● **Excerpted records**
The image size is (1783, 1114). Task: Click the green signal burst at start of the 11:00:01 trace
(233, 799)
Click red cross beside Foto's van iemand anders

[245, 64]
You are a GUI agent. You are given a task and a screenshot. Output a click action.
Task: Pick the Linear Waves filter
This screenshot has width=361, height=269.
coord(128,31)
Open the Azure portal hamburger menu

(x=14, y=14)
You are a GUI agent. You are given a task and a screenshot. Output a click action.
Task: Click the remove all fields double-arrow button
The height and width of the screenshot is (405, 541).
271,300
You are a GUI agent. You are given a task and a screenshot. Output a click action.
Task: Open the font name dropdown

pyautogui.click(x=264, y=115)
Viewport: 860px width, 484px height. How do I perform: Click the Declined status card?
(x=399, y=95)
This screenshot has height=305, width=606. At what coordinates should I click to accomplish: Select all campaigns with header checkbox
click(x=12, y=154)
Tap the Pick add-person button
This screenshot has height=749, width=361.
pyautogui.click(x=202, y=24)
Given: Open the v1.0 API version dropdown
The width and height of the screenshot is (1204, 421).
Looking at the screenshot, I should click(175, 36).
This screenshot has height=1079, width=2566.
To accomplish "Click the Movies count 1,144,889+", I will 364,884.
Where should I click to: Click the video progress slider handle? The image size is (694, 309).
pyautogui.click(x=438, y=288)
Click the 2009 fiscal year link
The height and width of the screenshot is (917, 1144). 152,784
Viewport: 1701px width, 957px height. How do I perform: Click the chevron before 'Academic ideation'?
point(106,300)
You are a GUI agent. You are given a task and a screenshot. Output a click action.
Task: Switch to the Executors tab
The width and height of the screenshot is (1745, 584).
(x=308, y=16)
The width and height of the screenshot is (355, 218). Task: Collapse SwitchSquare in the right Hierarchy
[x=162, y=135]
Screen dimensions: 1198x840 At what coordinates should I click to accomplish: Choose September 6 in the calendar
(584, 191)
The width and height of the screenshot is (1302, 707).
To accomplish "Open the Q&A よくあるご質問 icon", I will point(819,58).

● **Your objective**
Reproduce the lines of the items starting with the line containing "The width and height of the screenshot is (355, 218)." and going on through the end of the items.

● **Result of this task**
The width and height of the screenshot is (355, 218). Task: Collapse SwitchSquare in the right Hierarchy
[x=162, y=135]
Screen dimensions: 1198x840 At what coordinates should I click to accomplish: Choose September 6 in the calendar
(584, 191)
The width and height of the screenshot is (1302, 707).
To accomplish "Open the Q&A よくあるご質問 icon", I will point(819,58).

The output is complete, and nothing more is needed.